▶ _SOURCE EXCERPT_:
::::

In various embodiments, one or more portions of the methods and mechanisms described herein may form part of a cloud-computing environment. In such embodiments, resources may be provided over the Internet as services according to one or more various models. Such models may include Infrastructure as a Service (IaaS), Platform as a Service (PaaS), and Software as a Service (SaaS). In IaaS, computer infrastructure is delivered as a service. In such a case, the computing equipment is generally owned and operated by the service provider. In the PaaS model, software tools and underlying equipment used by developers to develop software solutions may be provided as a service and hosted by the service provider. SaaS typically includes a service provider licensing software as a service on demand. The service provider may host the software, or may deploy the software to a customer for a given period of time. Numerous combinations of the above models are possible and are contemplated.
One or more embodiments may be described herein with the aid of method steps illustrating the performance of specified functions and relationships thereof. The boundaries and sequence of these functional building blocks and method steps have been arbitrarily defined herein for convenience of description. Alternate boundaries and sequences can be defined so long as the specified functions and relationships are appropriately performed. Any such alternate boundaries or sequences are thus within the scope and spirit of the claims. Further, the boundaries of these functional building blocks have been arbitrarily defined for convenience of description. Alternate boundaries could be defined as long as the certain significant functions are appropriately performed. Similarly, flow diagram blocks may also have been arbitrarily defined herein to illustrate certain significant functionality.
To the extent used, the flow diagram block boundaries and sequence could have been defined otherwise and still perform the certain significant functionality. Such alternate definitions of both functional building blocks and flow diagram blocks and sequences are thus within the scope and spirit of the claims. One of average skill in the art will also recognize that the functional building blocks, and other illustrative blocks, modules and components herein, can be implemented as illustrated or by discrete components, application specific integrated circuits, processors executing appropriate software and the like or any combination thereof.
While particular combinations of various functions and features of the one or more embodiments are expressly described herein, other combinations of these features and functions are likewise possible. The present disclosure is not limited by the particular examples disclosed herein and expressly incorporates these other combinations.

::::

▶ _MATERIAL_:
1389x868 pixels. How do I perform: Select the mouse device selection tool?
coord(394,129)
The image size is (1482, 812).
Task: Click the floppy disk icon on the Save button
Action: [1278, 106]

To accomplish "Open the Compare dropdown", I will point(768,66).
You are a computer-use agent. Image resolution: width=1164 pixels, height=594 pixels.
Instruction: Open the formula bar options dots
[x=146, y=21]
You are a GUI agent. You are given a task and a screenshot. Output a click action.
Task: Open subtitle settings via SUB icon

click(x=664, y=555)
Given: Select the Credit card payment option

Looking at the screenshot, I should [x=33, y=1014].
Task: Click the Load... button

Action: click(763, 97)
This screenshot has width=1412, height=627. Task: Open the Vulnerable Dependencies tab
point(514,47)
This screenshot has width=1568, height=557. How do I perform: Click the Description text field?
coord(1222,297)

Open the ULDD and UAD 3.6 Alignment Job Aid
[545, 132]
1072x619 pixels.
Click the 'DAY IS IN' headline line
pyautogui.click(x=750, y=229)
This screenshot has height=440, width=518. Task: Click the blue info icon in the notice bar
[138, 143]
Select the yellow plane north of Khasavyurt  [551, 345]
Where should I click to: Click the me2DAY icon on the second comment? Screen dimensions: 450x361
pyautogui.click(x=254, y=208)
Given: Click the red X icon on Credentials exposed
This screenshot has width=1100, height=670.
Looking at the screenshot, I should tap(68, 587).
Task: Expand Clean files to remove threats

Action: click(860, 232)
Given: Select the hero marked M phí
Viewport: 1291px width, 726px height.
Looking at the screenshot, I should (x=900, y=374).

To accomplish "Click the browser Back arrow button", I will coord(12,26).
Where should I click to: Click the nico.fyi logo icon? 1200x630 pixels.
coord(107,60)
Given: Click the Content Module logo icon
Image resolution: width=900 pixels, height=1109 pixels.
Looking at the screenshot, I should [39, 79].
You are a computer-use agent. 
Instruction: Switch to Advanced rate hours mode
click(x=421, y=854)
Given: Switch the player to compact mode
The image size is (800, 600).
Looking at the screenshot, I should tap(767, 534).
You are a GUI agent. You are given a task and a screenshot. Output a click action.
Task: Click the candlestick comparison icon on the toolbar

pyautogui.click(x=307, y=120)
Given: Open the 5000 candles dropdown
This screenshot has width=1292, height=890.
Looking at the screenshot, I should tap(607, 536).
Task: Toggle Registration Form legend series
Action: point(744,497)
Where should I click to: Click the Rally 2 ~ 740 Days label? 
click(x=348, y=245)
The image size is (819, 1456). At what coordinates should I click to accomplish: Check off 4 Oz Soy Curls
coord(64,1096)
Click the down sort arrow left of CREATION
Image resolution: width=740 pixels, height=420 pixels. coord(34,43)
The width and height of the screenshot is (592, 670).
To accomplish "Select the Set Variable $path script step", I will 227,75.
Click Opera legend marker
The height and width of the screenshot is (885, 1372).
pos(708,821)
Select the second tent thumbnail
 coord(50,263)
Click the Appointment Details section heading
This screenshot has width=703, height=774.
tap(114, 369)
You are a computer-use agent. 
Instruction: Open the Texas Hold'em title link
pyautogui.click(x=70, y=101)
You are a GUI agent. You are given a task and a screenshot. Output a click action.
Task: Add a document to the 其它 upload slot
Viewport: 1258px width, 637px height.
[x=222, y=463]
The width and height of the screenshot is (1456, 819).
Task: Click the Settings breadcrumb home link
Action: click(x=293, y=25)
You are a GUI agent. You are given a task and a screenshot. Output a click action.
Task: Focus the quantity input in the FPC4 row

::::

▶ _EXERCISES_:
A) In the cloud-computing excerpt, who generally owns and operates the computing equipment under the IaaS model?
B) According to the cloud-computing excerpt, how can the functional building blocks and the other illustrative blocks, modules and components be implemented? Give every way it lists.
C) Pick up the cloud-computing excerpt after its final sentence and keep writing.

▶ _RESPONSES TO THE EXERCISE_:
A) The service provider.

B)
- As illustrated
- By discrete components
- By application specific integrated circuits
- By processors executing appropriate software
- By any combination of these

C)
Although the embodiments above have been described in considerable detail, numerous variations and modifications will become apparent to those skilled in the art once the above disclosure is fully appreciated. It is intended that the following claims be interpreted to embrace all such variations and modifications.
Advantages and features of the present disclosure can be further described by the following statements:
1. A method, comprising:
receiving incoming data to be stored in a data storage system comprising a plurality of storage nodes, wherein each storage node comprises a plurality of non-volatile memory modules;
and storing the incoming data in a redundant array of independent drives (RAID) stripe in the data storage system, wherein:
the RAID stripe comprises groups of data shards;
each group of data shards and a respective group parity shard are stored across the plurality of nodes of the data storage system; and
a set of stripe parity shards are stored in a first storage node of the plurality of storage nodes.
2. The method of claim 1, wherein each storage node stores one of a data shard from each group of data shards, a group parity shard for a respective group of data shards, or a stripe parity shard.
3. The method of claim 1, wherein the groups of data shards are not stored on the first storage node.
4. The method of claim 1, wherein the plurality of storage nodes are distributed across multiple chassis of the data storage system.
5. The method of claim 1, further comprising:
receiving a request for a first data shard of a first group of data shards stored on the one storage node;
determining that the first data shard is inaccessible; and
reconstructing the first data shard based on remaining data shards of the first group of data shards and a first group parity shard for the first group of data shards.
6. The method of claim 5, wherein determining that the first data shard is inaccessible comprises:
determining that a first storage node of the plurality of storage nodes is inoperable, wherein the first data shard is stored on the one storage node.
7. The method of claim 1, further comprising:
providing access to first data shards while the first storage node is rebooted.
8. The method of claim 1, further comprising:
determining that one or more data shards are inaccessible;
determining whether the one or more data shards can be relocated to the first storage node; and
transmitting a message indicating that the one or more data shards can be relocated to the first storage node.
9. The method of claim 1, wherein the storage system is configured to recover data shards when one data shard from each group is inaccessible and when one or more additional data shards are inaccessible.
10. The method of claim 1, wherein the storage system is configured to recover data shards when one or more storage nodes are inaccessible.
11. The method of claim 1, further comprising:
generating the respective group parity shards for each group of data shards based on the incoming data; and
generating the set of stripe parity shards based on the incoming data.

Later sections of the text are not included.